THE SATIRES OF JUVENAL

(From SATIRE I)



...all the doings of mankind, their vows, their fears, their angers and their pleasures, their joys and goings to and fro, shall form the motley subject of my page. For when was Vice more rampant? When did the maw of Avarice gape wider? When was gambling so reckless? Men come not now with purses to the hazard of the gaming table, but with a treasure-chest beside them. What battles will you there see waged with a cashier for armour-bearer! Is it a simple form of madness to lose a hundred thousand sesterces, and not have a shirt to give to a shivering slave? Which of our grandfathers built such numbers of villas, or dined by himself off seven courses? Look now at the meagre dole set down upon the threshold for a toga-clad mob to scramble for! Yet the patron first peers into your face, fearing that you may be claiming under someone else's name: once recognised, you will get your share.
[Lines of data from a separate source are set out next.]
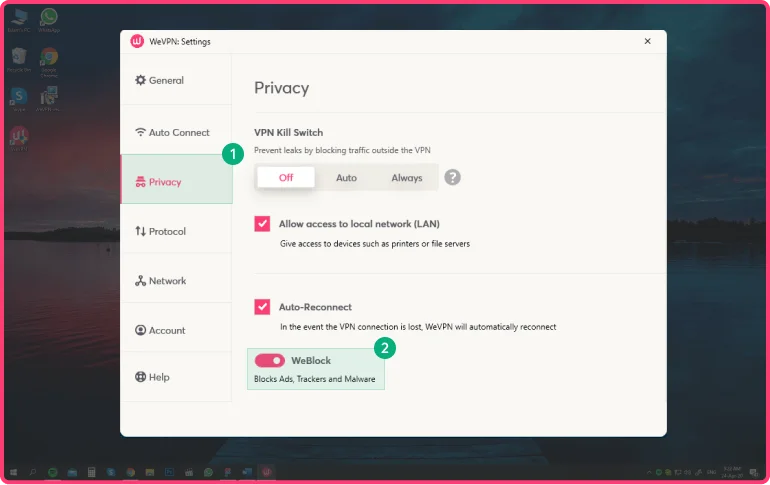Screen dimensions: 770x485
Task: Click the Recycle Bin desktop icon
Action: point(18,58)
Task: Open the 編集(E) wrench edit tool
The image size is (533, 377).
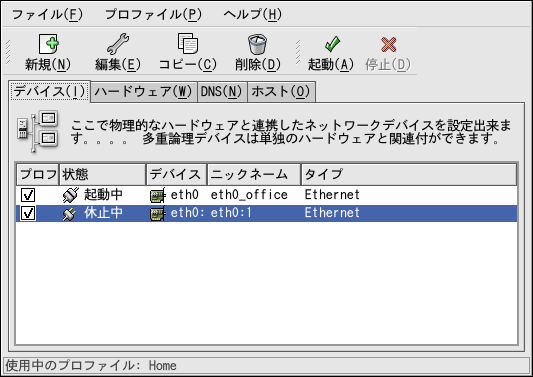Action: pyautogui.click(x=118, y=44)
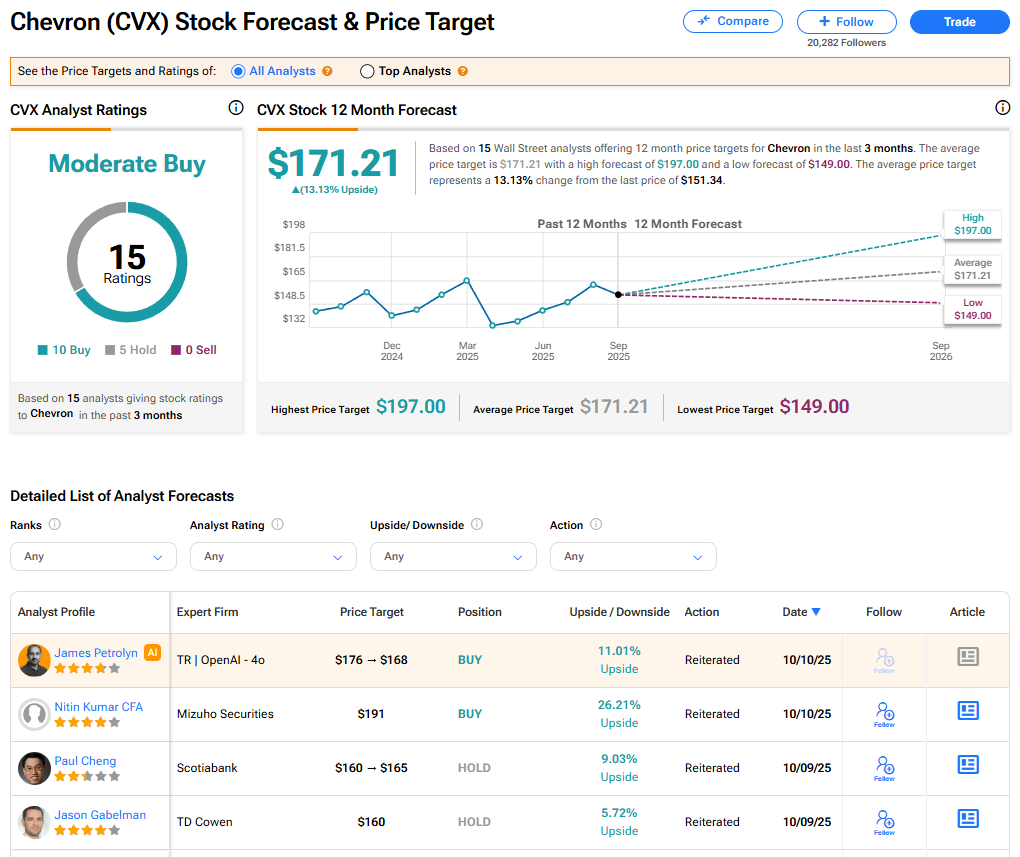Click info icon beside Upside/Downside filter label

[477, 525]
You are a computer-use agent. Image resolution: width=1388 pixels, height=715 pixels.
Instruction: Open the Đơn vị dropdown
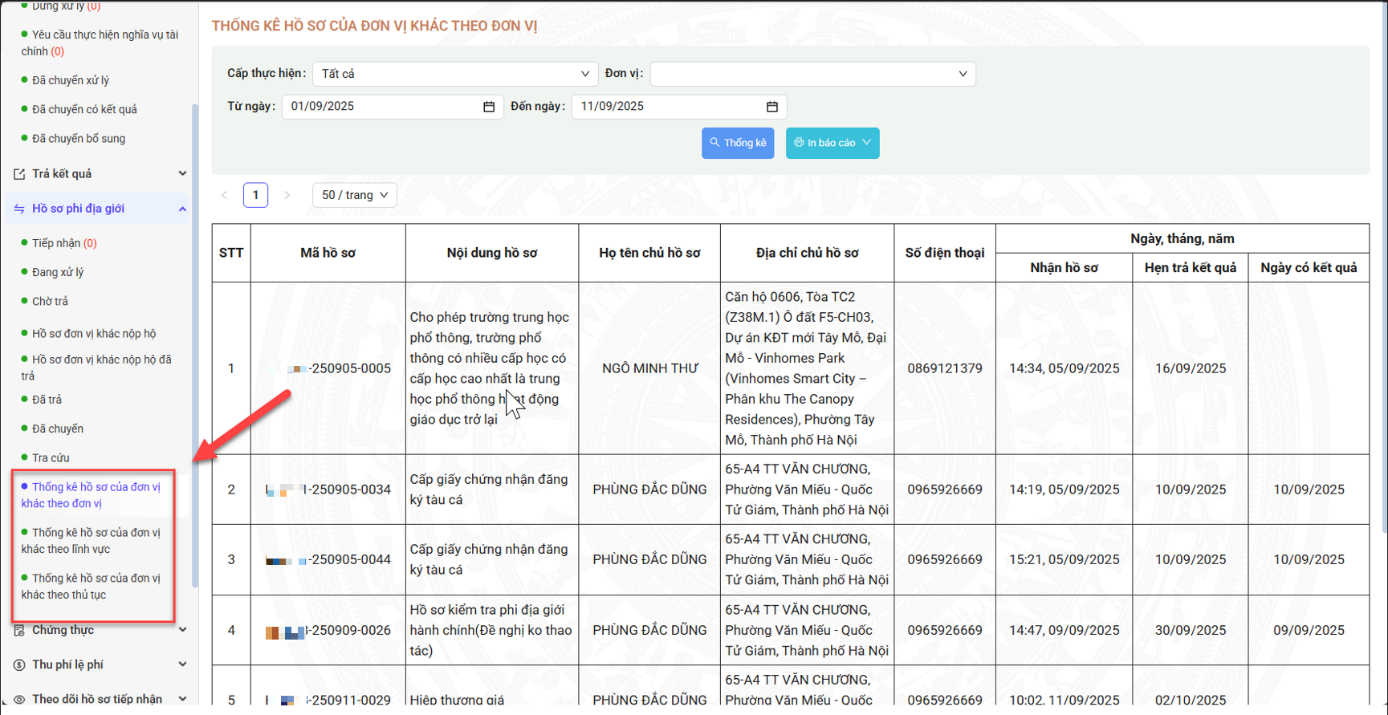(x=812, y=74)
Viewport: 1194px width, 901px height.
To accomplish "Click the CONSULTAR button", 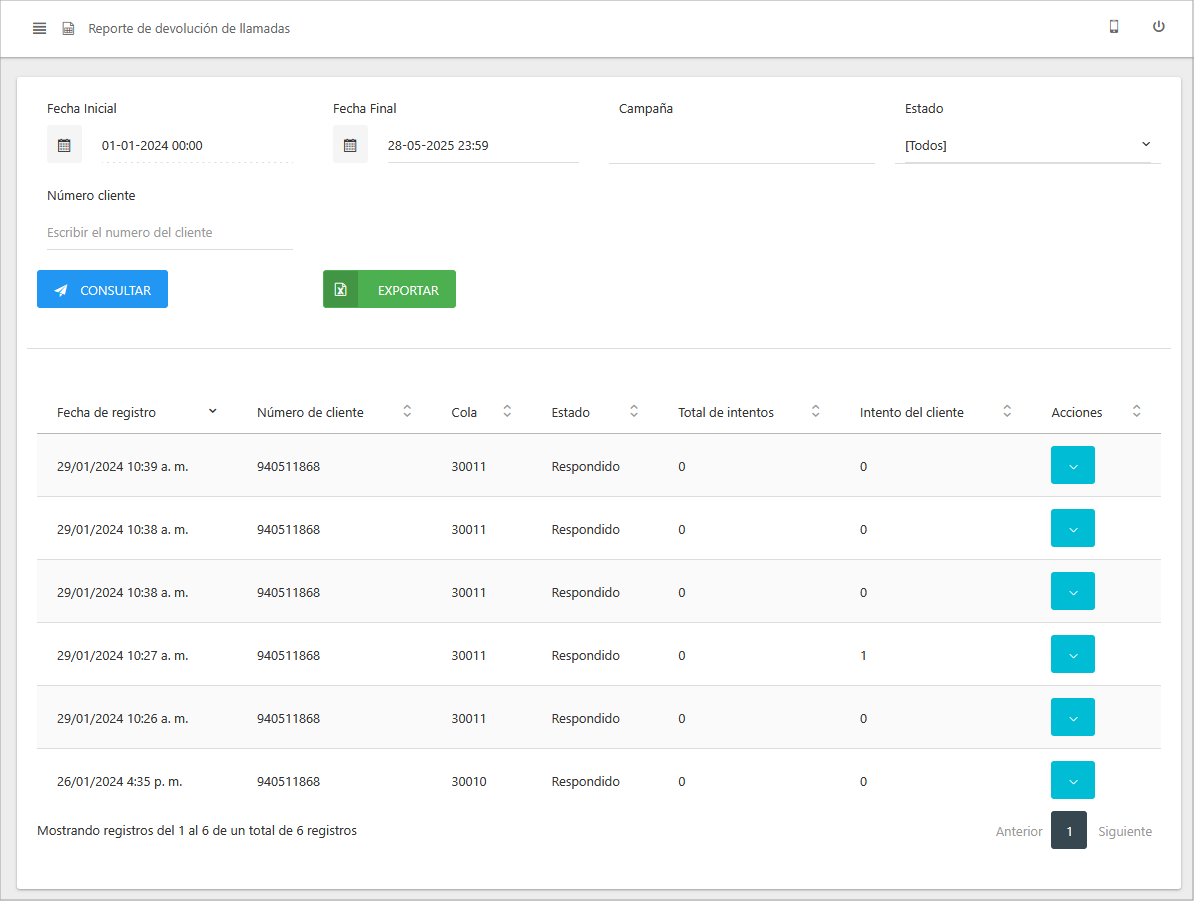I will coord(102,290).
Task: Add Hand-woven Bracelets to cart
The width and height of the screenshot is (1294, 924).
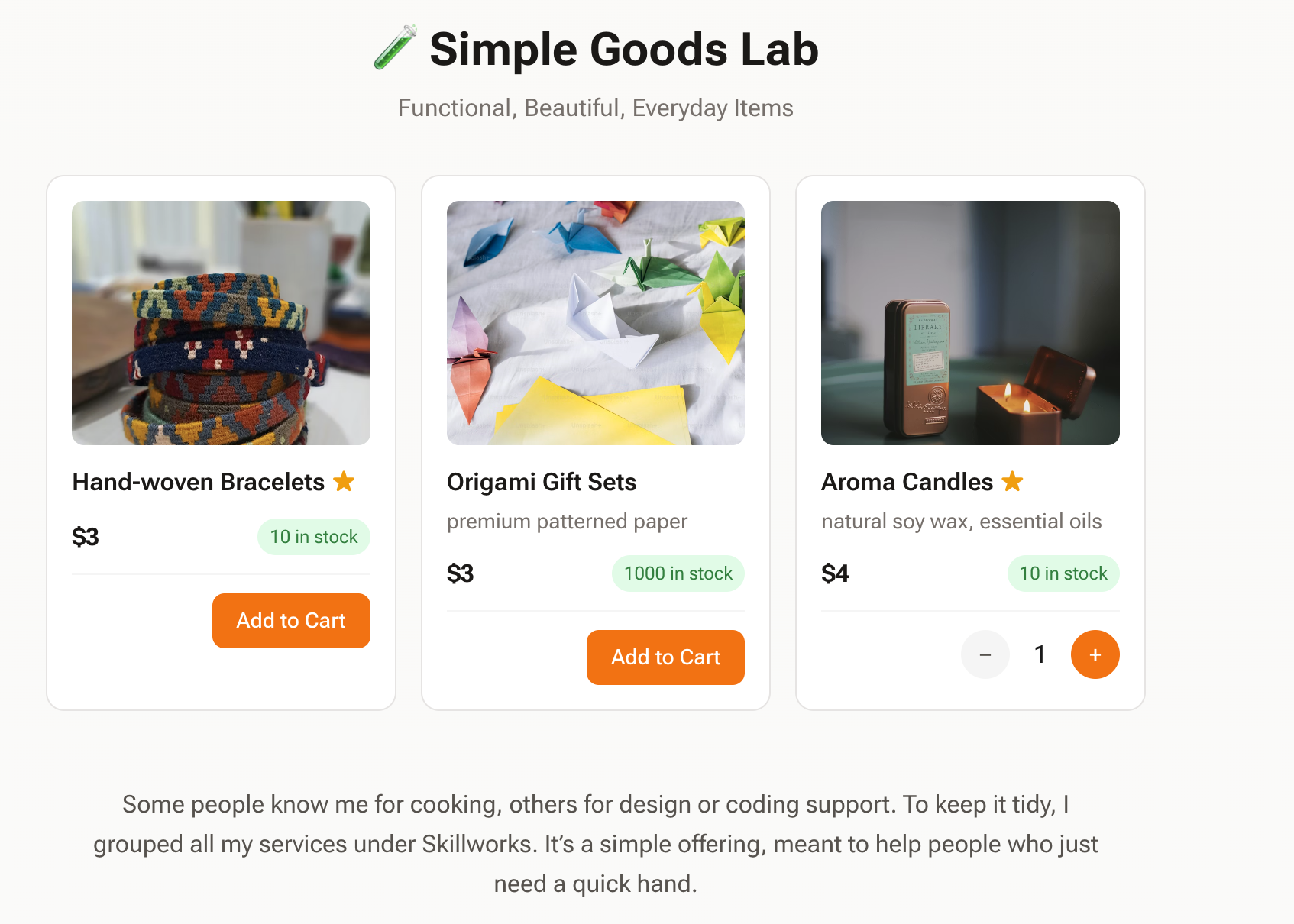Action: click(291, 621)

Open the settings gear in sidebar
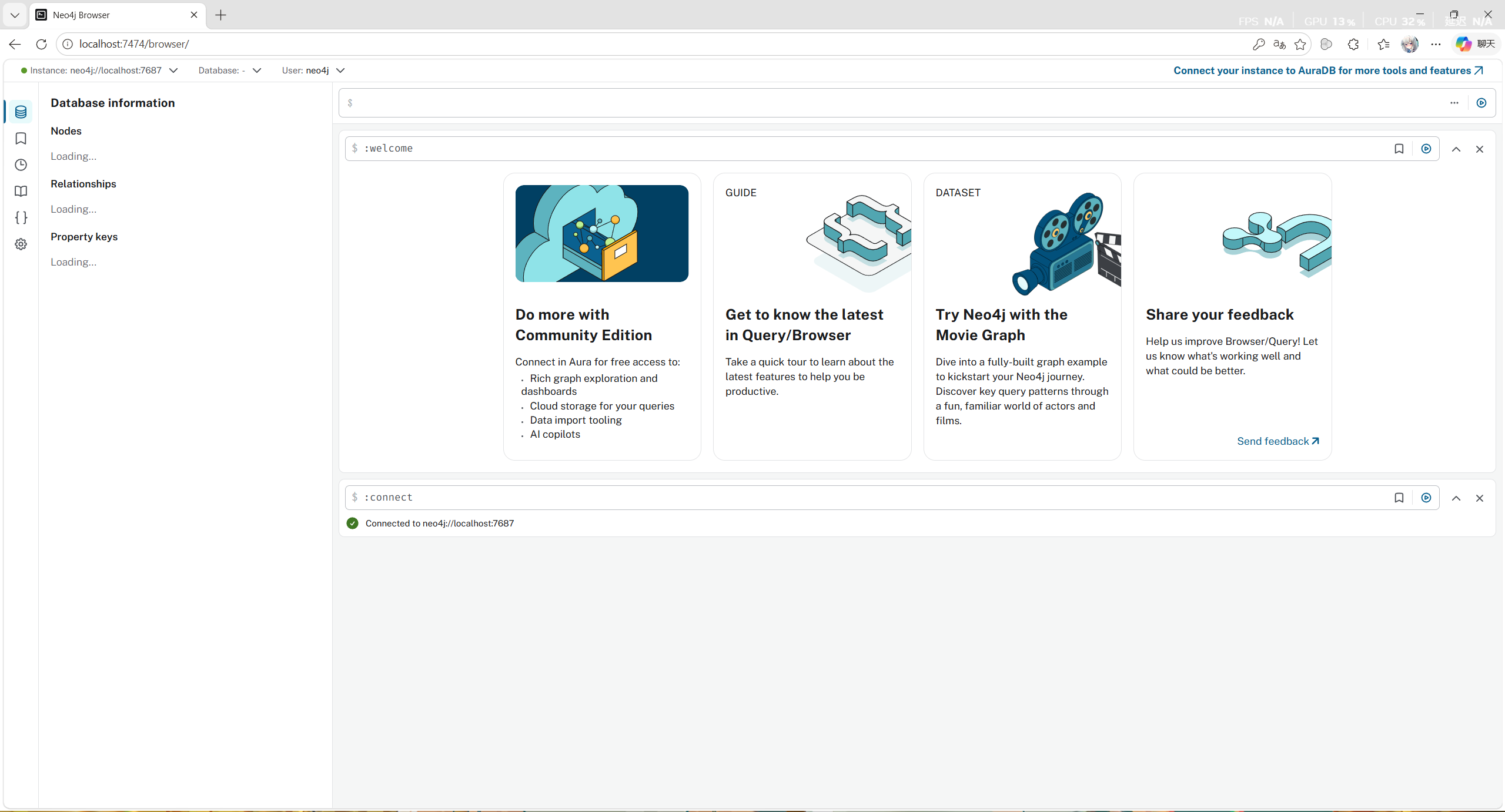point(21,244)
He then bids the crier call up the Trojan-blooded nobles—for they too besiege the door as well as we: "The Praetor first," says he, "and after him the Tribune." "But I was here first," says a freedman who stops the way; "why should I be afraid, or hesitate to keep my place? Though born on the Euphrates—a fact which the little windows in my ears would testify though I myself denied it—yet I am the owner of five shops which bring me in four hundred thousand sesterces. What better thing does the Broad Purple of high rank bestow if an aristocrat of the Corvinus family herds sheep for daily wage in the Laurentian country, while I possess more property than either a Pallas or a Licinus?" So let the Tribunes await their turn; let money carry the day; let the sacred office give way to one who came but yesterday with whitened feet as a slave for sale into our city. For no deity is held in such reverence amongst us as Wealth; though as yet, O baneful money, thou hast no temple of thine own; not yet have we reared altars to Money in like manner as we worship Peace and Honour, Victory and Virtue, or that Concord that clatters when we salute her nest.